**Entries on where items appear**
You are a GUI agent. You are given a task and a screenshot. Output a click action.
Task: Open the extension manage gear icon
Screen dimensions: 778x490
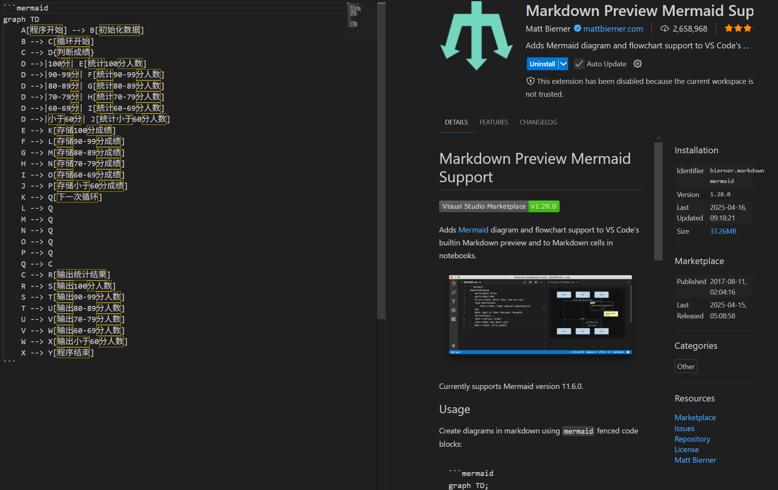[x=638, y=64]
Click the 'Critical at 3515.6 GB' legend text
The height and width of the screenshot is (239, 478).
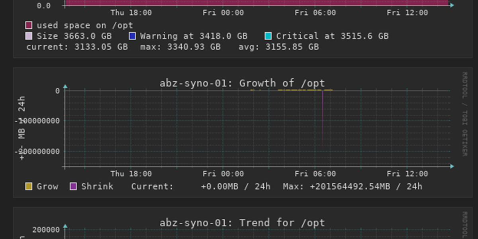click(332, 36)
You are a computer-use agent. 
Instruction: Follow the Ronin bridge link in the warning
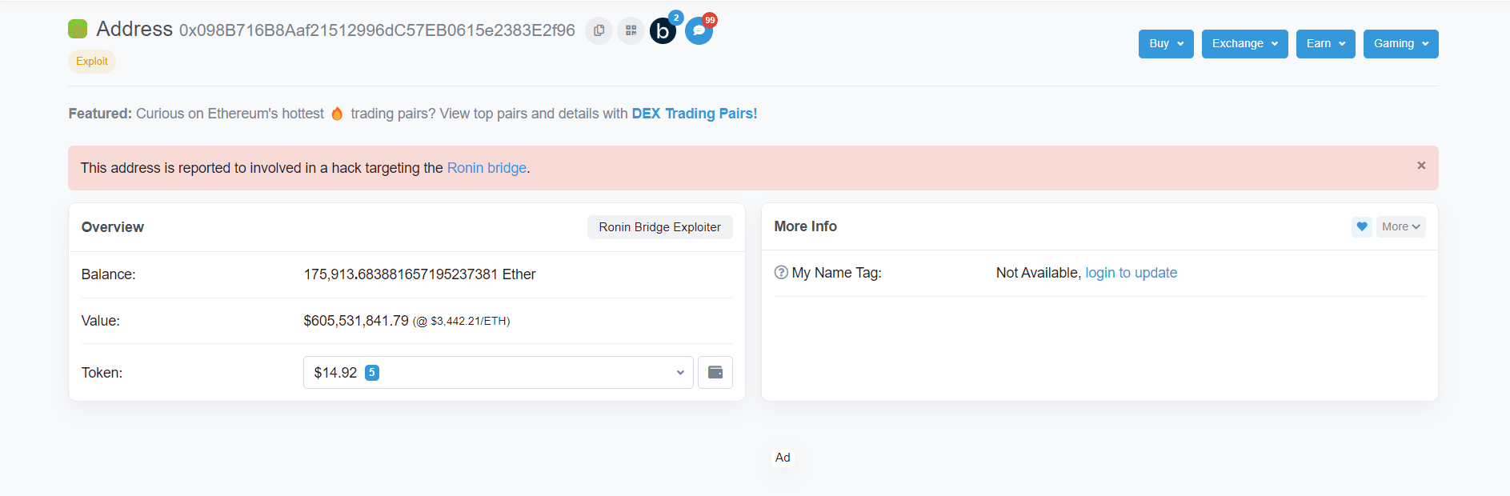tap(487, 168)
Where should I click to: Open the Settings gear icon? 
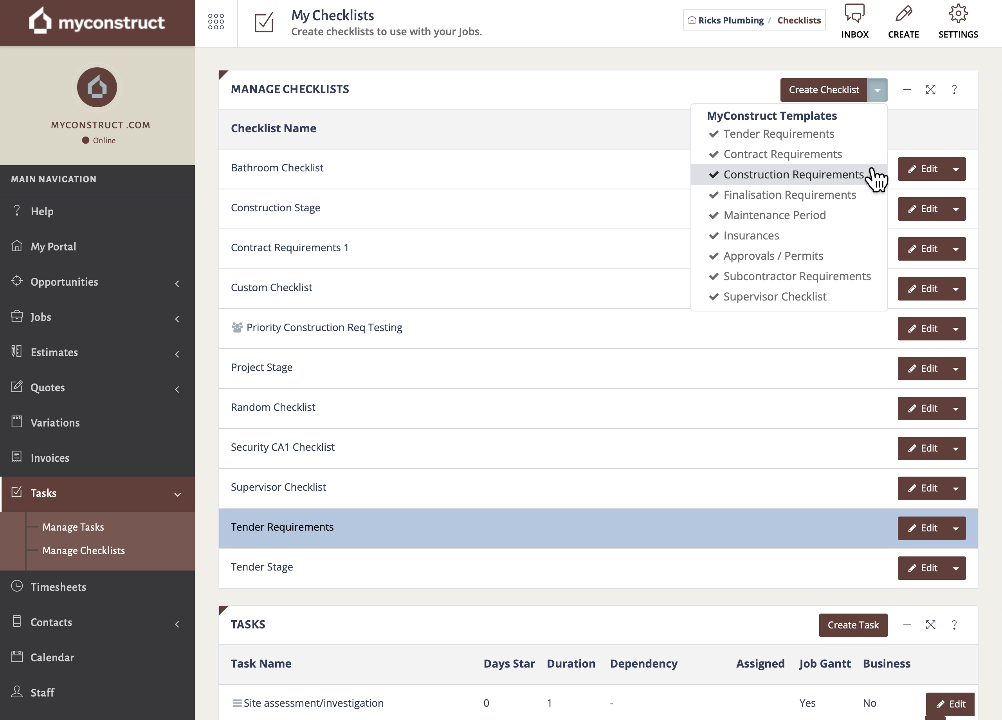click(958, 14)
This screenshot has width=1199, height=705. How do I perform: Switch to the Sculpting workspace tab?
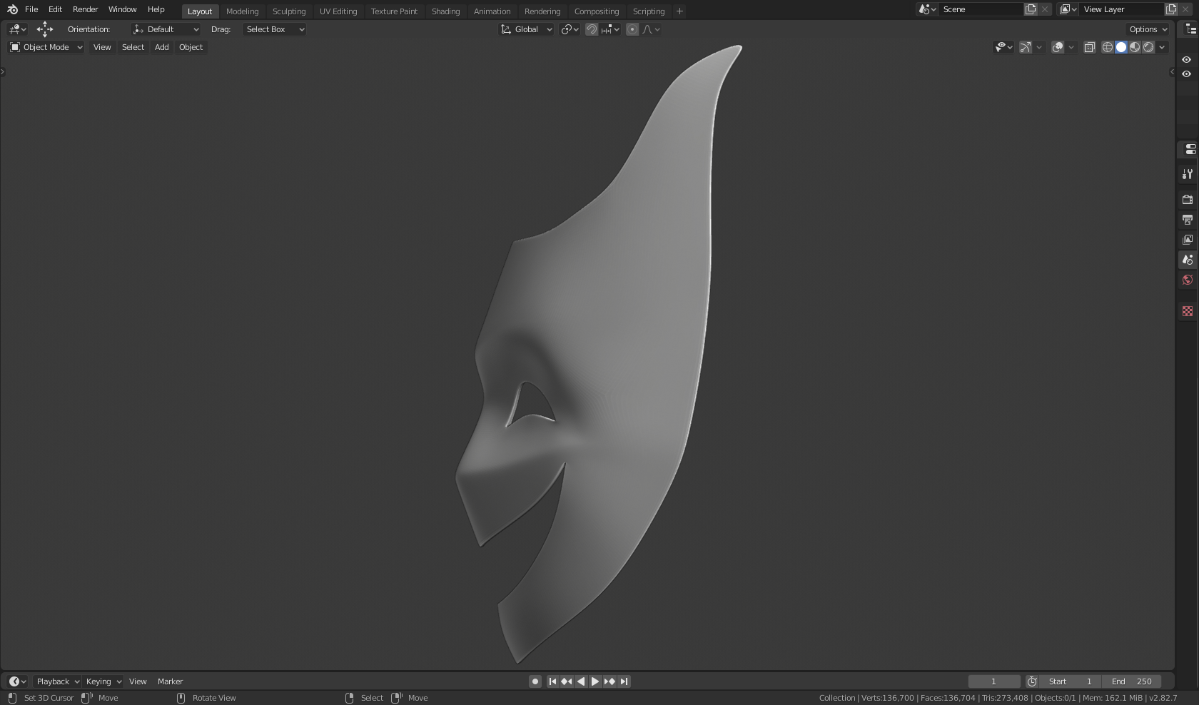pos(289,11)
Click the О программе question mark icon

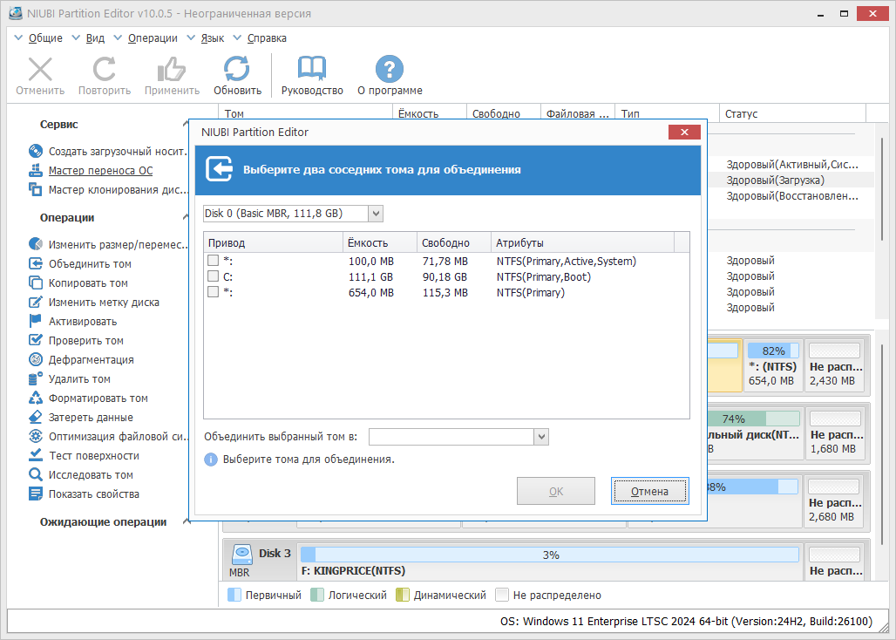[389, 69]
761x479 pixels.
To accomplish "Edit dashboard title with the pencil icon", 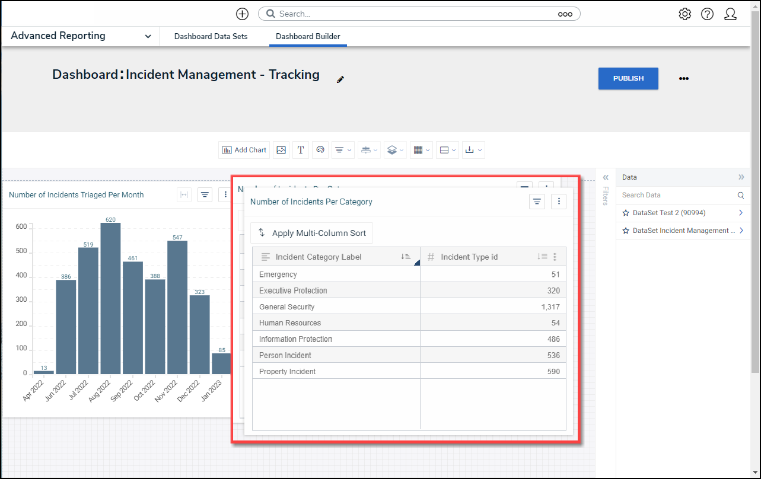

**Stated exercise**
Copy every entry above word for word, omitting the pictures.

**The output**
You are a GUI agent. You are given a task and a screenshot. Output a click action.
Task: Open the extension manage gear icon
Screen dimensions: 778x490
[x=638, y=64]
Click the 'Critical at 3515.6 GB' legend text
The height and width of the screenshot is (239, 478).
click(332, 36)
You are a computer-use agent. 
Instruction: Follow the Ronin bridge link in the warning
tap(487, 168)
Where should I click to: Open the Settings gear icon? 
click(958, 14)
This screenshot has width=1199, height=705. How do I perform: Switch to the Sculpting workspace tab?
pos(289,11)
Click the О программе question mark icon

[389, 69]
761x479 pixels.
To accomplish "Edit dashboard title with the pencil icon", 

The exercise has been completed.